# ABOUT THIS EXERCISE
Rewrite the material from its first line through the line containing "center [112, 36].", replacing "Locate an element on the screen" with "Find an element on the screen" and leaving everything else unchanged.

# ENTRIES PROVIDED
□ □ □ □ □ □ □
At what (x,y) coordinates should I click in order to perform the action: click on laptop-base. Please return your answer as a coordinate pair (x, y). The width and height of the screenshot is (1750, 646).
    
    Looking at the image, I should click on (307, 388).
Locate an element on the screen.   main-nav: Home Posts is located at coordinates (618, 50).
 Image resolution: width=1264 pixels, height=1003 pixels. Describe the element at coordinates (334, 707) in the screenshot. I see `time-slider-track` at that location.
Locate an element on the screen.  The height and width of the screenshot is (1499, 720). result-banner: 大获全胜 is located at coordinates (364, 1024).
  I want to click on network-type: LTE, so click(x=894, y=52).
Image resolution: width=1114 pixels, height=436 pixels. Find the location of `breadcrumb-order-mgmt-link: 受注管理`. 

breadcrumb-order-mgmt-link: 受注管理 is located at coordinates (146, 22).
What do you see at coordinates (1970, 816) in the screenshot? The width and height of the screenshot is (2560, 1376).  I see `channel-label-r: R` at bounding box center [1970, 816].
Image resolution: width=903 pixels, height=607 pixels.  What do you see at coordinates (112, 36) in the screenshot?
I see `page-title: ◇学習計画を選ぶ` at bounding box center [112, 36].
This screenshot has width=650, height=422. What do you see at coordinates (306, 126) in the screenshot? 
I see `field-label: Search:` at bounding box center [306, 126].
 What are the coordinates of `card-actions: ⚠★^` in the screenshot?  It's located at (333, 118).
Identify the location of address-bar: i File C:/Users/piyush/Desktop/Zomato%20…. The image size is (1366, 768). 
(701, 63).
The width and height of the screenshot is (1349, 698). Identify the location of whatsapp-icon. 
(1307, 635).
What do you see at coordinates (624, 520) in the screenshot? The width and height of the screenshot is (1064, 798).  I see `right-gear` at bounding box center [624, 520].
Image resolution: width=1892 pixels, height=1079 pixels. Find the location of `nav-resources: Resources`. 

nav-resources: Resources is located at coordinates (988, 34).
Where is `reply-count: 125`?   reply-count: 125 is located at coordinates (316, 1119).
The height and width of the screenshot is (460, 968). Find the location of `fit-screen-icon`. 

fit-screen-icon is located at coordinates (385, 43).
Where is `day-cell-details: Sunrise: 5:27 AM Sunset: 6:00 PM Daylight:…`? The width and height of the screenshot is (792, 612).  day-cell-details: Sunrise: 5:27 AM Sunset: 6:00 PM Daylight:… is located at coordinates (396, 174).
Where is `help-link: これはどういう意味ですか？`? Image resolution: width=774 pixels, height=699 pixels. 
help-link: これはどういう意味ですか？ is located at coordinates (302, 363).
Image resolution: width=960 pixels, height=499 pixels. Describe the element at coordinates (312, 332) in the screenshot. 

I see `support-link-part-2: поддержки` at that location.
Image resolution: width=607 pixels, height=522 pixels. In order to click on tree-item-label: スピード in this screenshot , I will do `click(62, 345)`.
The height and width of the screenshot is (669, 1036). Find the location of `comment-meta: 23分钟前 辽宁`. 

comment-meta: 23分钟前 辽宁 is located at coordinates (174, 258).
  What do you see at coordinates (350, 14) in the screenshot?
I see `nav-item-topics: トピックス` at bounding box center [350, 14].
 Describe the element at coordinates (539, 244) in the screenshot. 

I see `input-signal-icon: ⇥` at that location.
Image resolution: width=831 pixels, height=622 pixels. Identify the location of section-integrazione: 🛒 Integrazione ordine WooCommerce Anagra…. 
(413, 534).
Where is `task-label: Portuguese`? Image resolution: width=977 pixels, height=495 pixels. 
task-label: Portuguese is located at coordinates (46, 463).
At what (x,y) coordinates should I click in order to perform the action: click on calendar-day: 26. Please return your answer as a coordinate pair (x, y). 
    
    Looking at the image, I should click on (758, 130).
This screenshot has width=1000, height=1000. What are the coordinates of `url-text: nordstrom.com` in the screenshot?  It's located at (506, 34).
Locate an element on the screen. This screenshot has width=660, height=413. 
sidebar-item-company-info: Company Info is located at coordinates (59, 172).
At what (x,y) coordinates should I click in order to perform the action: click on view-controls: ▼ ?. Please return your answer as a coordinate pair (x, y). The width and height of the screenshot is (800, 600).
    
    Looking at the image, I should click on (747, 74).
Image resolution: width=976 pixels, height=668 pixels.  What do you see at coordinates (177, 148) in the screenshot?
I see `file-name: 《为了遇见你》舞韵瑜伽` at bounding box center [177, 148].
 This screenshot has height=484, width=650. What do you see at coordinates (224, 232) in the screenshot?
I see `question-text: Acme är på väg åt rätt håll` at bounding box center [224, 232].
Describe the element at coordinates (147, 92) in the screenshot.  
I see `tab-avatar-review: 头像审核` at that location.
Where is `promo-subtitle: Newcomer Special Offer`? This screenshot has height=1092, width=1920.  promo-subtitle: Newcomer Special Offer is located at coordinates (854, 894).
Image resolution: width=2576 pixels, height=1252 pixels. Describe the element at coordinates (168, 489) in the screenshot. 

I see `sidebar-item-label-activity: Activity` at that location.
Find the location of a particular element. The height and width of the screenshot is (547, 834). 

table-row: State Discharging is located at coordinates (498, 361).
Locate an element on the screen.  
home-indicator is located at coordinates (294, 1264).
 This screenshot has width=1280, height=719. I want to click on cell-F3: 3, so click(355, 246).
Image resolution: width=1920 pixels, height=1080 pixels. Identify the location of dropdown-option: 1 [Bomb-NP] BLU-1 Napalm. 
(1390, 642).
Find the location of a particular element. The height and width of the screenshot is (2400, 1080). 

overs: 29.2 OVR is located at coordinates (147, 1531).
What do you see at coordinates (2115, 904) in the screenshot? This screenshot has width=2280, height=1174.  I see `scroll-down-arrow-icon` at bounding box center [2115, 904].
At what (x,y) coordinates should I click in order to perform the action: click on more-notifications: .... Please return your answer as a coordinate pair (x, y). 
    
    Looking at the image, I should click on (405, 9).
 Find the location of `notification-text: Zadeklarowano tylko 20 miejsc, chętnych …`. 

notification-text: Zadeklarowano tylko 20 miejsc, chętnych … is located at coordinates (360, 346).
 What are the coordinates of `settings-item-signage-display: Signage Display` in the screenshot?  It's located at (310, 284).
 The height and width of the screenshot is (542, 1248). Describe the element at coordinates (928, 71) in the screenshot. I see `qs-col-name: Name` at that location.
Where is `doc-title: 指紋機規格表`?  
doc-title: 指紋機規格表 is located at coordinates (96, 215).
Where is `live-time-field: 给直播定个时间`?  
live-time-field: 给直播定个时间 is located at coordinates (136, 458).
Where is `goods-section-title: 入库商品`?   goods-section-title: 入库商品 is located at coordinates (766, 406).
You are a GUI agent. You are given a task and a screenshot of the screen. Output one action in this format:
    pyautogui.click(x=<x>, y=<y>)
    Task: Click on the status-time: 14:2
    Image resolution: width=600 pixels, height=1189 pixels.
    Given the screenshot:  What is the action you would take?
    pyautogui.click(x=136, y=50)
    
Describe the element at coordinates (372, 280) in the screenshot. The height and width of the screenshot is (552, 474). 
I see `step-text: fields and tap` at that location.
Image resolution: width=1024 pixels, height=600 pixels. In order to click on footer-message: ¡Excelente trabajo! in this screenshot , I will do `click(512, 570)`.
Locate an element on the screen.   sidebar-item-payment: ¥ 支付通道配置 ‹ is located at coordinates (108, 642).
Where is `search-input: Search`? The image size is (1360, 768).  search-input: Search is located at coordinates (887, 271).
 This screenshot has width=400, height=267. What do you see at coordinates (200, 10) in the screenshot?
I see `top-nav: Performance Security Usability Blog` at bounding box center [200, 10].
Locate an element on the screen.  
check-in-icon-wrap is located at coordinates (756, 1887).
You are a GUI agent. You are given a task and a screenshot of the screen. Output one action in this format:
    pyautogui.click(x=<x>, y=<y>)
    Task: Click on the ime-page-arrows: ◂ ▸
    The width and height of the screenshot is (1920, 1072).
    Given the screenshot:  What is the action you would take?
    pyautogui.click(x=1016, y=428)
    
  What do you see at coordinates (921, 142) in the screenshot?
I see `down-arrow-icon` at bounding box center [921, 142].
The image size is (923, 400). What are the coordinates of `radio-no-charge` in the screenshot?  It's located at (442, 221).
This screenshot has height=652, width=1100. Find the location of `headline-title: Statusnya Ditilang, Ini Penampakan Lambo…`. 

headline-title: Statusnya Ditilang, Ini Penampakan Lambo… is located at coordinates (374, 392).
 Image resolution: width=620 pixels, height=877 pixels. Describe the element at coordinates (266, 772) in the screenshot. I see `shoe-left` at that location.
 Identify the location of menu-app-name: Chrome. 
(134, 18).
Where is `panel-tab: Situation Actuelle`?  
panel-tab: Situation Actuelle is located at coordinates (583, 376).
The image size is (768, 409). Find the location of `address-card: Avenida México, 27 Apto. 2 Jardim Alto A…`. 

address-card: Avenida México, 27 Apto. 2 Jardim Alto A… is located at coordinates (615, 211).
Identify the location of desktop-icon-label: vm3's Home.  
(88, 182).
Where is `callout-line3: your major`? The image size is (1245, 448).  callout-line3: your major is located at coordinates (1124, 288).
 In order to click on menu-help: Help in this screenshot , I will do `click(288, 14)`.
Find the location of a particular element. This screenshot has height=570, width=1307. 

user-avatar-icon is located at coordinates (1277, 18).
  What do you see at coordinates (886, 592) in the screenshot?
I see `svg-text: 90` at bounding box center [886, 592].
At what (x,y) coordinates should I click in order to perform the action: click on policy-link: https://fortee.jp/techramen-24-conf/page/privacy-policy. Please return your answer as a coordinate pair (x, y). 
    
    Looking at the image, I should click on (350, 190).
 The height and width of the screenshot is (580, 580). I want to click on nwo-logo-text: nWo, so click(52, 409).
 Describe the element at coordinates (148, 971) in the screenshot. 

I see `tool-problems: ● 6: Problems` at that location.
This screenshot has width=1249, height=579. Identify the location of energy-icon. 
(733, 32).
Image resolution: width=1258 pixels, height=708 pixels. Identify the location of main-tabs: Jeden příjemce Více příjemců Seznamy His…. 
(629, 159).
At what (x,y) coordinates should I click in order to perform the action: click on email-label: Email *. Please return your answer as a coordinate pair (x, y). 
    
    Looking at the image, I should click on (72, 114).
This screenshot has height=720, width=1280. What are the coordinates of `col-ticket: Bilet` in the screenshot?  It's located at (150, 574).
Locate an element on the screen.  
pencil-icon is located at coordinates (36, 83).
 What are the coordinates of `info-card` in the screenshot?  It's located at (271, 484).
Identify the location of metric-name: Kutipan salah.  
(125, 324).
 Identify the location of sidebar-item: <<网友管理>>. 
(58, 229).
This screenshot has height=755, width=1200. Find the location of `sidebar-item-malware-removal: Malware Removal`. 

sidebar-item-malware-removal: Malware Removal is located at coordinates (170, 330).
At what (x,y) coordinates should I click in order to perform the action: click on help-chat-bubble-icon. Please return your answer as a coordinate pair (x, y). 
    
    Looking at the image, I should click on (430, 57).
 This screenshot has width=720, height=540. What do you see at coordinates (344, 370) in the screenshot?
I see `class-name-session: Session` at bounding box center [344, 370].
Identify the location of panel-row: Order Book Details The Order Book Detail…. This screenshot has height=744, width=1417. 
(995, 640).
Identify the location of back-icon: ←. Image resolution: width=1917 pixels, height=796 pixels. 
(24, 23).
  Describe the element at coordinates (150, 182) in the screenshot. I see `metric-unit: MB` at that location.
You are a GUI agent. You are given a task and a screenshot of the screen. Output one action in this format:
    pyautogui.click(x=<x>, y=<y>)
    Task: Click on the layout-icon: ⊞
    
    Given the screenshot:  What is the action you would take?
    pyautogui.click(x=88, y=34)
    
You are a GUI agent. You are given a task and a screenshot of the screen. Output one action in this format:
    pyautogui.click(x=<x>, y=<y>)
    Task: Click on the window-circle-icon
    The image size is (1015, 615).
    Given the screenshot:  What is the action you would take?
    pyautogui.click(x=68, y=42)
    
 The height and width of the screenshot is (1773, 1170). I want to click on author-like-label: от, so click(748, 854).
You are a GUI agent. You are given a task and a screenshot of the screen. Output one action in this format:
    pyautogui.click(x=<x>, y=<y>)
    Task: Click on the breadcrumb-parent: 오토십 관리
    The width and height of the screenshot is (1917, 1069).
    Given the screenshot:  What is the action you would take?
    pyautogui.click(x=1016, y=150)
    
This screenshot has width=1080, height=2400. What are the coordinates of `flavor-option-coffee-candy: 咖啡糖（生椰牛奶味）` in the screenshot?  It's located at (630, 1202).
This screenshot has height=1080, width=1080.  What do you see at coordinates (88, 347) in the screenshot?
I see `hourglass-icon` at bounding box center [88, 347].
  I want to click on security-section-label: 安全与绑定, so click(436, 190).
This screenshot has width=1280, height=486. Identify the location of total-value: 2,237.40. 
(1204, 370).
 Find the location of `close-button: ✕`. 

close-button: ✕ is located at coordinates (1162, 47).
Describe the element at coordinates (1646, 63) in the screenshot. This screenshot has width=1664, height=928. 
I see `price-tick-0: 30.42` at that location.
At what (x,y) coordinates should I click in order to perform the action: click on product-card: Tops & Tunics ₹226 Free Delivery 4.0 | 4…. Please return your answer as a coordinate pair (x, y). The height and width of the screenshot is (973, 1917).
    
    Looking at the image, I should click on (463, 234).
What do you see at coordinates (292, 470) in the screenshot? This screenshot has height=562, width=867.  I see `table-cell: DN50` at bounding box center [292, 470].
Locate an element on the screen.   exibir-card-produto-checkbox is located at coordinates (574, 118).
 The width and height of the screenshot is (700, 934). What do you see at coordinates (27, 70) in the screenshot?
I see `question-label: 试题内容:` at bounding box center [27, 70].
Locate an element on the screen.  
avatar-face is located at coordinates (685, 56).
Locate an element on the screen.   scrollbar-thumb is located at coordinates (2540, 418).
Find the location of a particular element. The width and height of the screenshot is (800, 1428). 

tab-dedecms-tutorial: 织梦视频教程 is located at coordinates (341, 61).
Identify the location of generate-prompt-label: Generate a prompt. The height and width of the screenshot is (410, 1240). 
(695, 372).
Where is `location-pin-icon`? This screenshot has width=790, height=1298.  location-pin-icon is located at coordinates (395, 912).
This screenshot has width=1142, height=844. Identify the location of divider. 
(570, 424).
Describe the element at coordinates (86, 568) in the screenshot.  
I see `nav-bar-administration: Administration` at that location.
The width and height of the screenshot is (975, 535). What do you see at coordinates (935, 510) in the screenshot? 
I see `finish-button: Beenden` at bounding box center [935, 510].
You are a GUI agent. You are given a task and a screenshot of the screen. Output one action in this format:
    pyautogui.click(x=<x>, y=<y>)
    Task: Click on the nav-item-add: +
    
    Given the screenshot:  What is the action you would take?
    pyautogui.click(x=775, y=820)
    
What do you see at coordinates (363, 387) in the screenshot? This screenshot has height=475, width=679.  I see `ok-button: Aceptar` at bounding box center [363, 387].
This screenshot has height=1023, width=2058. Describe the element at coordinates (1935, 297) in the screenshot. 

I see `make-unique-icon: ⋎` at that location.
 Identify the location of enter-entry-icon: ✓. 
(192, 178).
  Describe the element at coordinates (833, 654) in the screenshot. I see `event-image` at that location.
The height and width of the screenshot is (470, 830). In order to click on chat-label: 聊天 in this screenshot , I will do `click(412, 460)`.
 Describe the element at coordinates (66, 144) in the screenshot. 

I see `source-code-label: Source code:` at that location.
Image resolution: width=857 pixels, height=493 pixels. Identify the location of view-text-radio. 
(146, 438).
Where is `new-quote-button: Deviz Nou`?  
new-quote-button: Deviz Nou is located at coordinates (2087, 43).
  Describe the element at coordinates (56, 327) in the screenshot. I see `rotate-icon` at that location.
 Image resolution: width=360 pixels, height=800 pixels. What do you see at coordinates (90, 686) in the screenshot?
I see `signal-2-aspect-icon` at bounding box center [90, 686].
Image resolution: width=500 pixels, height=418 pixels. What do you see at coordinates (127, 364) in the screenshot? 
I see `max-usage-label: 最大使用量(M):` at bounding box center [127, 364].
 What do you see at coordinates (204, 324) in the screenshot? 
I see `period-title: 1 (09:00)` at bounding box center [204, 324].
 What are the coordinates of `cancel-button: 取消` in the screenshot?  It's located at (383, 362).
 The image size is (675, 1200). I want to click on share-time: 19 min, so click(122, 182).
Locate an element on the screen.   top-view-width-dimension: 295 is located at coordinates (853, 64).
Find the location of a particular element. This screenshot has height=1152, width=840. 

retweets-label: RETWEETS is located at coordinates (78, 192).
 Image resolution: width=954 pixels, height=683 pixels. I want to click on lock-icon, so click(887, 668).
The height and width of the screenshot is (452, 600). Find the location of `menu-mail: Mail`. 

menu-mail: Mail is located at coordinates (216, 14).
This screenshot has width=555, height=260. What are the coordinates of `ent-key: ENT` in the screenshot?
□ □ □ □ □ □ □
# ANSWER BELOW
At what (x,y) coordinates should I click in order to perform the action: click on laptop-base. Please return your answer as a coordinate pair (x, y). The width and height of the screenshot is (1750, 646).
    
    Looking at the image, I should click on (307, 388).
Find an element on the screen.   main-nav: Home Posts is located at coordinates (618, 50).
 Image resolution: width=1264 pixels, height=1003 pixels. Describe the element at coordinates (334, 707) in the screenshot. I see `time-slider-track` at that location.
Find an element on the screen.  The height and width of the screenshot is (1499, 720). result-banner: 大获全胜 is located at coordinates (364, 1024).
  I want to click on network-type: LTE, so click(x=894, y=52).
Image resolution: width=1114 pixels, height=436 pixels. Find the location of `breadcrumb-order-mgmt-link: 受注管理`. 

breadcrumb-order-mgmt-link: 受注管理 is located at coordinates (146, 22).
What do you see at coordinates (1970, 816) in the screenshot? The width and height of the screenshot is (2560, 1376).  I see `channel-label-r: R` at bounding box center [1970, 816].
Image resolution: width=903 pixels, height=607 pixels.  What do you see at coordinates (112, 36) in the screenshot?
I see `page-title: ◇学習計画を選ぶ` at bounding box center [112, 36].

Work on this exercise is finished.